-- Source records follows --

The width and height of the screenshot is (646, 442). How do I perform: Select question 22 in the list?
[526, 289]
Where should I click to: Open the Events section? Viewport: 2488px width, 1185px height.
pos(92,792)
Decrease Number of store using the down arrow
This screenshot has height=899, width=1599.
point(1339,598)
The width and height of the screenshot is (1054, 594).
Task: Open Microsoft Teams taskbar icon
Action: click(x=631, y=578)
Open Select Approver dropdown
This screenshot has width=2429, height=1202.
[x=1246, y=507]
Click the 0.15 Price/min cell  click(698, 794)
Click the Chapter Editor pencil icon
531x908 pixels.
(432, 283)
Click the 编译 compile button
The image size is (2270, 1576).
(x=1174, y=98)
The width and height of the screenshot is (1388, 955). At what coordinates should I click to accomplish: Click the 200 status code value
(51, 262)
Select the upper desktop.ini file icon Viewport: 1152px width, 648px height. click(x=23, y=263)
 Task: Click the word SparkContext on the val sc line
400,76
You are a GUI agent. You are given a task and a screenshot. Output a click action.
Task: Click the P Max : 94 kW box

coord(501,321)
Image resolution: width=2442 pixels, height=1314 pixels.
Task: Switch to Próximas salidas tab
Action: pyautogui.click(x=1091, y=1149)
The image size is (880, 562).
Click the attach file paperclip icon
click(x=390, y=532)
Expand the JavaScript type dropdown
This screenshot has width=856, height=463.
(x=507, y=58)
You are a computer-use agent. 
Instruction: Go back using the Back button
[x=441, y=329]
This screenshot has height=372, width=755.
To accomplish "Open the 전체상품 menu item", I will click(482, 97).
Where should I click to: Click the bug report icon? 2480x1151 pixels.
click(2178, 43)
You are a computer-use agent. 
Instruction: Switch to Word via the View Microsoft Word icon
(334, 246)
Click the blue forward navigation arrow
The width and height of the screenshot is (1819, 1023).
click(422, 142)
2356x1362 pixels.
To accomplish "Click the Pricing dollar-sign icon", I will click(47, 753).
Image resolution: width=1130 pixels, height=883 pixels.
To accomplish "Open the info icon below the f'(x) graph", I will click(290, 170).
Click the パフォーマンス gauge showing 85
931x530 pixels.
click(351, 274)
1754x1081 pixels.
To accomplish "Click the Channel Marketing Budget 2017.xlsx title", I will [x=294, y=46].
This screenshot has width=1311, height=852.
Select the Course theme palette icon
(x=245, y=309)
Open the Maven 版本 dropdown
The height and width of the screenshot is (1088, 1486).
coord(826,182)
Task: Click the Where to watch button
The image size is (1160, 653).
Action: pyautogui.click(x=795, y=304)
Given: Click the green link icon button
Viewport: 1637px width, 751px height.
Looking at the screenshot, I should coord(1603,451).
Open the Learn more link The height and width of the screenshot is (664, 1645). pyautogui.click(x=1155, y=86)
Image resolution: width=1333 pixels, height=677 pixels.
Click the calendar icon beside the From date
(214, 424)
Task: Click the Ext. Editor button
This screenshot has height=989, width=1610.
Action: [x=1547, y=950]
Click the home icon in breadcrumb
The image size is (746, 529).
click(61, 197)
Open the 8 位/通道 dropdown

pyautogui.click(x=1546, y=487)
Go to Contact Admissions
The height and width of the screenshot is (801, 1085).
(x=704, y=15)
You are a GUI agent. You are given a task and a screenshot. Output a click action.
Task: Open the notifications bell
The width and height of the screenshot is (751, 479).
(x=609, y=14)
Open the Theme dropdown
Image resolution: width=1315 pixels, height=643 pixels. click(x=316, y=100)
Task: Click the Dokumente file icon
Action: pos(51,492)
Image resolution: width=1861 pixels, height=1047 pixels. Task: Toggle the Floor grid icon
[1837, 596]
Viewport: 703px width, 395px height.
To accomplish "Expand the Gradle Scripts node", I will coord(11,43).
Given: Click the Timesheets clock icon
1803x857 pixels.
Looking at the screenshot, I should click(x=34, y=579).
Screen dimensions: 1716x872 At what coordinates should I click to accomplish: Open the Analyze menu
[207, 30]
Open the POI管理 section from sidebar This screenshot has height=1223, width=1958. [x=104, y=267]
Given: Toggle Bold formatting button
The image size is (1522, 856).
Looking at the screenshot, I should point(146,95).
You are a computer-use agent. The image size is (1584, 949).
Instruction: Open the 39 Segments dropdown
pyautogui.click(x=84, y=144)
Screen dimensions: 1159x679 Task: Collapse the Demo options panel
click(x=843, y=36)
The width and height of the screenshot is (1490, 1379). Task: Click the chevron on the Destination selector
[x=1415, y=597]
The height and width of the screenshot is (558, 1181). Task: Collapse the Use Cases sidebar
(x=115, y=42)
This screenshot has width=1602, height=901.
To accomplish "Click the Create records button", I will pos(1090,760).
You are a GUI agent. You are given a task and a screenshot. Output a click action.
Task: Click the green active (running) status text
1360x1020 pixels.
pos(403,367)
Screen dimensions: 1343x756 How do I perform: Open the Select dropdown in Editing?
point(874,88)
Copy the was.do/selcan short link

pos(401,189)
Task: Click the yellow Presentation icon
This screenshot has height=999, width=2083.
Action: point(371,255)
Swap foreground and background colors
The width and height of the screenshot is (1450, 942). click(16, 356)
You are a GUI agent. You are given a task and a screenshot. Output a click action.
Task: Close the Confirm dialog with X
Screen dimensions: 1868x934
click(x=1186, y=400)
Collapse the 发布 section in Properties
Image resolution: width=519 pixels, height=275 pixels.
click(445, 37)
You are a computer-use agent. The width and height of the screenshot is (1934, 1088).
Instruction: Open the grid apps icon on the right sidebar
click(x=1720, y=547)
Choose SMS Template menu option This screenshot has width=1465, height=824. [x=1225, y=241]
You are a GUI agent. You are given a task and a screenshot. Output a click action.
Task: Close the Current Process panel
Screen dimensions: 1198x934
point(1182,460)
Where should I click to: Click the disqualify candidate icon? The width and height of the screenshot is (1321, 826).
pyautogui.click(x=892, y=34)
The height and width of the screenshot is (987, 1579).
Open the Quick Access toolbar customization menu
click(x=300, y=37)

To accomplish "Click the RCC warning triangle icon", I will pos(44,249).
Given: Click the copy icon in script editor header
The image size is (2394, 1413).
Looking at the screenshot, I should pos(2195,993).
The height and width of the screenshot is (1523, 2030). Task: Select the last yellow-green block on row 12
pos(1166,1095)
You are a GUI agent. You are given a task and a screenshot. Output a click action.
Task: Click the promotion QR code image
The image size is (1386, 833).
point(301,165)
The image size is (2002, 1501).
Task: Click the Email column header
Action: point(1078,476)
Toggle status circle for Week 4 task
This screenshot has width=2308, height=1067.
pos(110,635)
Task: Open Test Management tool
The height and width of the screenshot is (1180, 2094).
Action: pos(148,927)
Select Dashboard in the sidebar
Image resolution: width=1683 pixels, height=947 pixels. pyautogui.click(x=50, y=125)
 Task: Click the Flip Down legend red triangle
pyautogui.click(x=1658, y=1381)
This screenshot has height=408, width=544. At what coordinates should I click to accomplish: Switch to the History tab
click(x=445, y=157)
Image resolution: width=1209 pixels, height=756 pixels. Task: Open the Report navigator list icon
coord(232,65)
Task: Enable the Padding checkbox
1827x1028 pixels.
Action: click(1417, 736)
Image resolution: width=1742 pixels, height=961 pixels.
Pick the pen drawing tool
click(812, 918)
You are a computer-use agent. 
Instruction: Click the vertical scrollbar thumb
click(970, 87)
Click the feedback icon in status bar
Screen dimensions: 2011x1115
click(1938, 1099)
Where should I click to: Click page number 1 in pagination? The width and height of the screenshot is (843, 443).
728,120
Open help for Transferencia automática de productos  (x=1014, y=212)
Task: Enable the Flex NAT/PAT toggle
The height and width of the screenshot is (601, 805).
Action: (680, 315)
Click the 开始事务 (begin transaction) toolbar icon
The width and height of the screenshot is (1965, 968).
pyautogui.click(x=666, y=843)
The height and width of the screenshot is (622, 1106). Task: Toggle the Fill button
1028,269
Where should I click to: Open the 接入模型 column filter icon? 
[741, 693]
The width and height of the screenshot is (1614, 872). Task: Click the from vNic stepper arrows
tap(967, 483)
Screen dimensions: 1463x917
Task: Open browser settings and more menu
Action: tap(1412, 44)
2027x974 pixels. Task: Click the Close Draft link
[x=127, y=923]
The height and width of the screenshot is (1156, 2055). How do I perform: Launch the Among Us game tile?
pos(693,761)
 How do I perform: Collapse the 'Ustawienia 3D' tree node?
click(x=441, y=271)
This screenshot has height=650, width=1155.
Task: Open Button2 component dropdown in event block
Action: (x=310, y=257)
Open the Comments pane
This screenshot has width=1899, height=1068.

-- Source records concluded --

**The problem**
From the entries, report every line in which the string "Enable" occurs.

**Output of the exercise**
Task: Enable the Padding checkbox
Task: Enable the Flex NAT/PAT toggle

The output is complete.